The Roasted Potatoes

Not too profound.  I wanted a starch.  I cut up small red and yellow potatoes in small chunks, put them in a roasting pan (uncovered), tossed them with olive oil, salt, rosemary, and a few tablespoons of water, and roasted them next to the squash and the beans.

The Main Dish . . . 

Then I thought, oh dear, I'm running out of time and I need a main meal.  Luckily, I had meatballs in the freezer.  My friend Rachel had wowed me with a meatball in barbecue sauce kind of dish, so I thought I'd wing it and try for something similar.  The meatballs were made of ground beef and cornmeal and onion and egg, and they'd been in the freezer for a good long time since I'd made extra with spaghetti some months back.  I took them out of the freezer, and put them in a small glass baking dish.  I covered them with tomato sauce.  Then I sauteed red onion and green pepper in a saucepan and mixed that in with the sauce.  Finally I sweetened it with a little maple syrup.  I put it in the oven until it heated through.

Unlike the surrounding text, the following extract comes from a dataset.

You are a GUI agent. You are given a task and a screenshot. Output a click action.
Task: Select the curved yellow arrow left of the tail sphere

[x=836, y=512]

We ate all this in the dining room, the height of fancy living at my house.  The kids call it eating at a restaurant when we do it.  Sad commentary on our kitchen-centered life perhaps.  :)  It was great!  I thought I'd share it in case anyone else wants to try something similar.

Friday, October 8, 2010

Pizza Night!

Seasonal pizza, here we go!  So, I've highlighted the seasonal pizza Fridays in the past as a really great way to eat local and with variety (I got my idea from the book Animal, Vegetable, Miracle by Barbara Kingsolver).  With the birth of little Abigail, pizza night was abandoned.  It's returned now for the second week in a row.  Here's tonight's, play by play:

Step One:  Slice up tomatoes (while we've still got 'em) and spread over a raw pizza dough (this one is stone ground whole wheat from Trader Joe's, refrigerated section).
These were Mr. Stripey yellow tomatoes, two of the few that escaped the clutches of my squirrel arch-rival.

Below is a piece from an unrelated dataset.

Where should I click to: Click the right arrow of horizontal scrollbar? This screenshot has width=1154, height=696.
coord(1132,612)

Step Two:  Fresh basil (still going strong in the garden)

Steps Three and Four:  Mozzarella cheese, torn and arranged; red peppers.

Step Five:  Red onions sliced as thinly as possible (sweet when baked).

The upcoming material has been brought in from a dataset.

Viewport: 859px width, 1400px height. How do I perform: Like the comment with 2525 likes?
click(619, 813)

Steps Six, Seven, and Eight:  Broccoli; Mushrooms.  Bake at 425 deg. for ~15 min.

Yum!  Serve!

Finally, Boys' Room is Complete!

So, finally, after much delay, we have completed the boys' bedroom.  Their room is now the beautiful sky-blue the boys wanted (thank you, Uncle Jack!), the alphabet letters are covered in contact paper and hanging on the clothesline I had envisioned (though it's cheaper, I see on the link, than when I purchased it), the boat and pictures are hanging, and their room FINALLY looks great.  It took a while for me to get the results posted, but with me, if it rains, it pours.  And since I've finally started posting again, I thought I'd put the pictures up.  Today was a good day to get pictures of it since it's actually sunny.  

How annoying.  Why are Micah's shoes on the dresser?  They would be there the one time I take a picture of it.

Go Phillies!

While I make no pretense of following the games, I know the Phillies are doing reasonably well this year.  And we have some team shirts over here and thought we'd post a good luck message:

Go Phillies!

Sunday, October 3, 2010

Yucky, I mean beneficial, larvae on my compost . . .

OK, so we don't have a picture because I had Owen wash them all off the outside of the compost bin before we researched it, but it turns out the largish larvae on our compost bin are probably not leeches or anything scary.  We think they are the larvae of the black soldier fly, often bought to feed to pets or to help break down compost in bins.  Wow, and to think, we got them for free . . .

It's pretty gross being green sometimes, especially when the adults of this lovely larvae are really annoying and weird looking pests we get in our windows all the time.  But I will say, our compost is doing really well!